Be as familiar with famous places as you might like to be with famous people. Atlantic City, Washington DC, Skagway, Los Angeles, Fort Lauderdale, New Orleans, Phoenix, Sitka, Santa Fe, Sacramento, Atlanta, Indianapolis, Houston, Minneapolis, Seattle, Honolulu, San Francisco, Philadelphia, St Louis, Juneau, Salt Lake City, Chicago, San Diego, Kansas City, Dallas, Albuquerque, Lake Tahoe, Boston, Savannah, Corpus Christi, Anchorage, Fairbanks, Miami, Las Vegas, Detroit and New York.
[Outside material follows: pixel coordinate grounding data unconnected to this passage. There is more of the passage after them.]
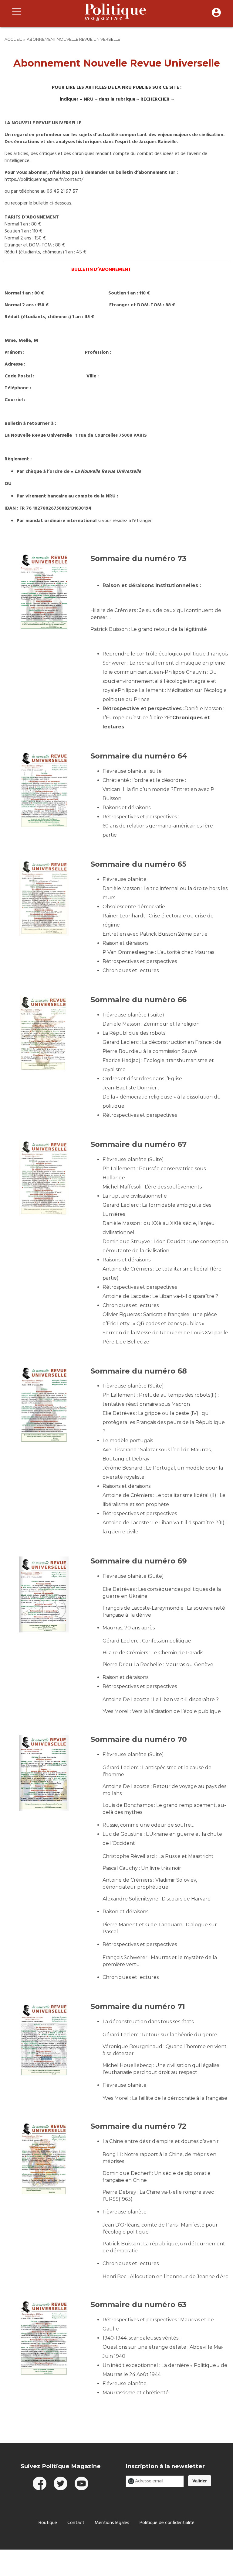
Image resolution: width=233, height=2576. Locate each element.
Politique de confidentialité (167, 2523)
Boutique (48, 2523)
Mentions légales (112, 2523)
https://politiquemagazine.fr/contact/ (44, 180)
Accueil (13, 39)
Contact (75, 2523)
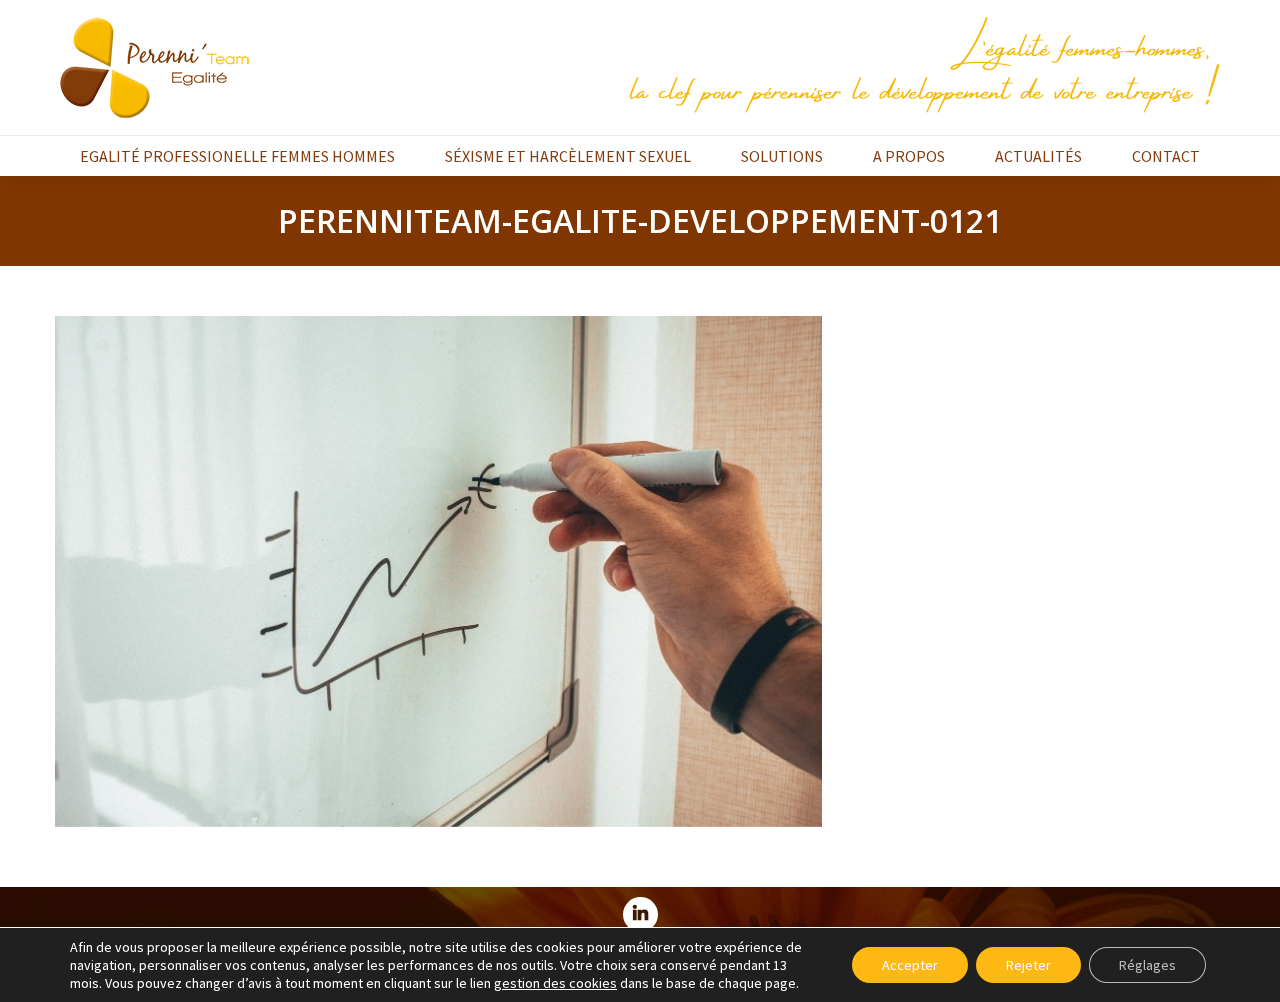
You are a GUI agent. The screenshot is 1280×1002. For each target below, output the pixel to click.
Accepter (910, 965)
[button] (555, 983)
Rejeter (1028, 965)
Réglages (1147, 965)
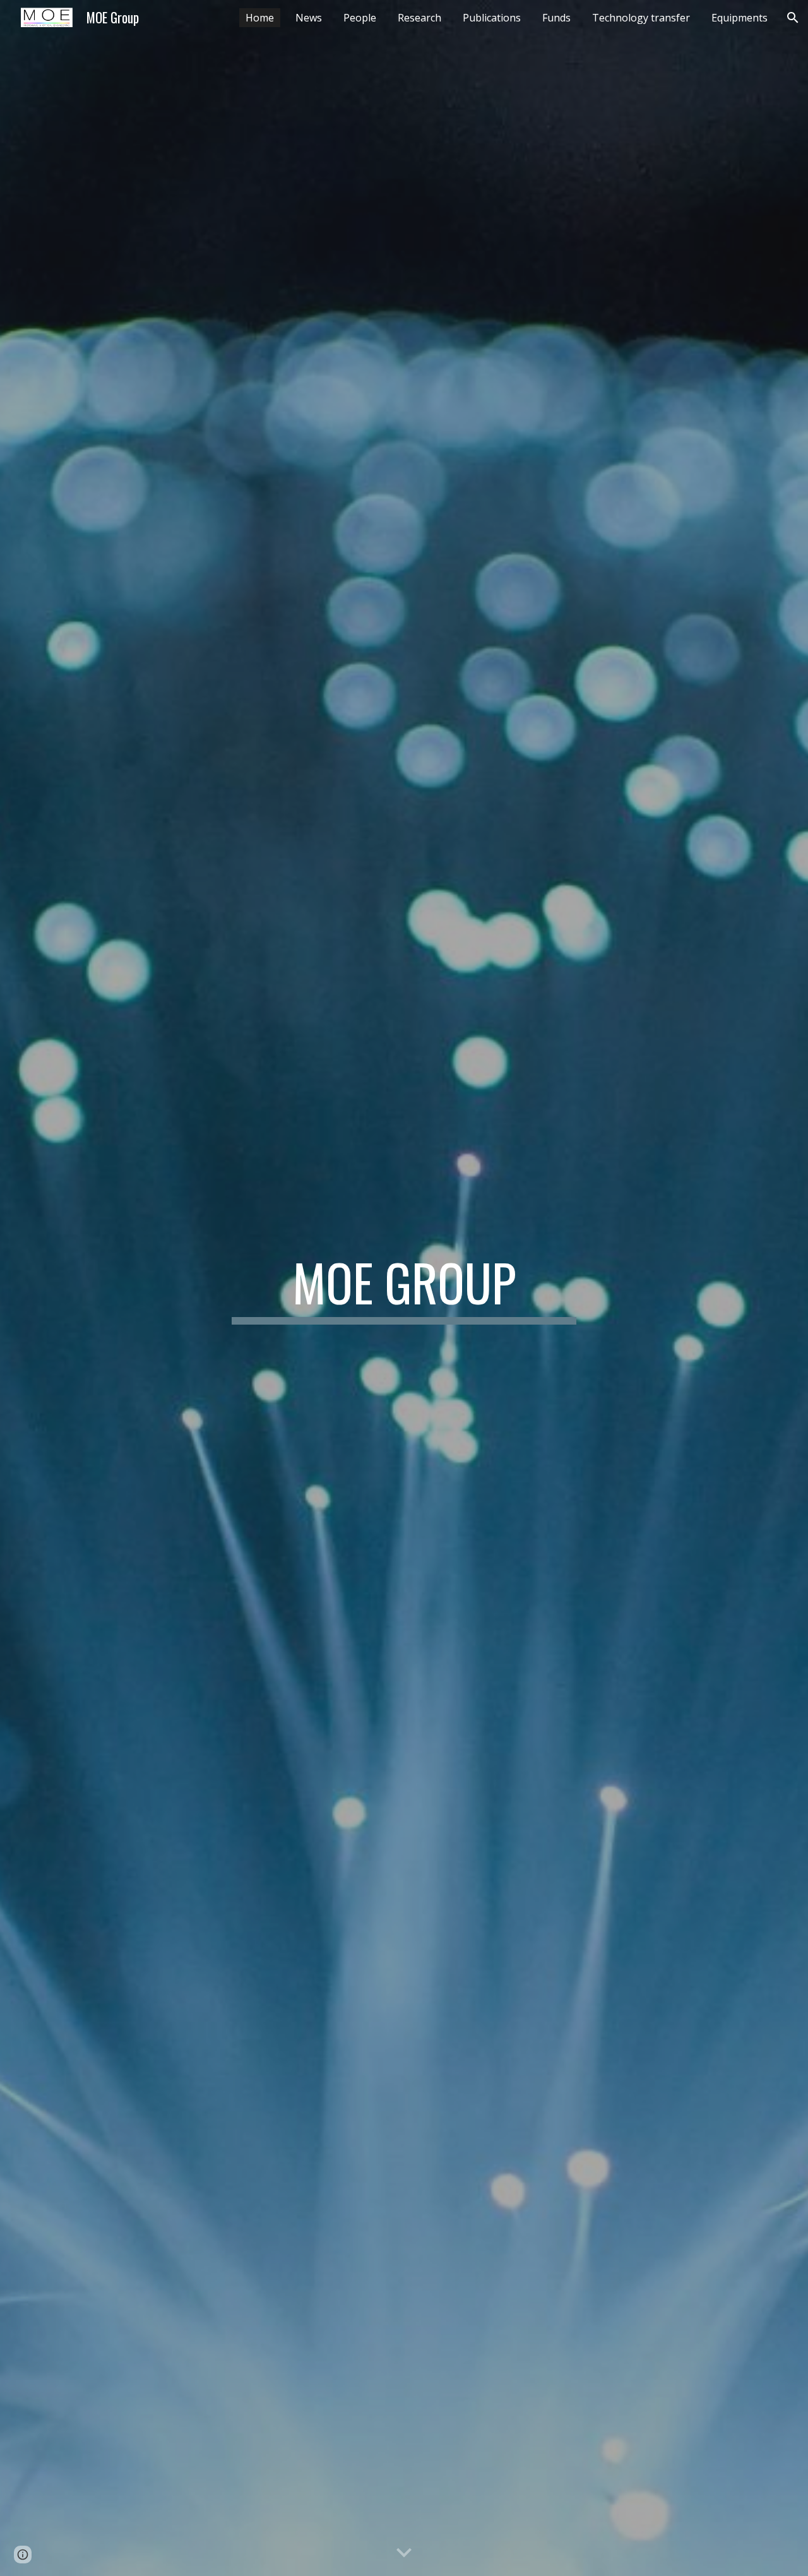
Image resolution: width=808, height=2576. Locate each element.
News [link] (308, 18)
If you have seen those cities, you have at least seen the most famous ones in the USA. Visiting all fifty states is something that even most Americans cannot manage but it is possible to visit those cities, as well as other iconic destinations such as Route 66, the Florida Keys, Yosemite National Park, Bryce Canyon, Yellowstone National Park, the Disney resorts, Hawaiian volcanoes such as Mauna Loa, the Appalachians, Niagara Falls, Mount McKinley and fabulous wildlife in Denali National Park, Marvellous scenery and sea life in Kenai Fjords National Park, the wild west town of Tombstone, Native American nations such as the Navajo and the Hopi, the Ozarks, the beach at Waikiki in Hawaii, the Everglades, the Adirondacks, Mount Rainier National Park, the Okefenokee Swamp, rodeos, the plantations and bayous of the Mississippi Delta, Glacier Bay National Park, the Arctic wilderness of Alaska, the Grand Canyon, the California coastline and Mount Rushmore. Casually mentioning places that you have visited can be as impressive as mentioning the names of celebrities that you have met.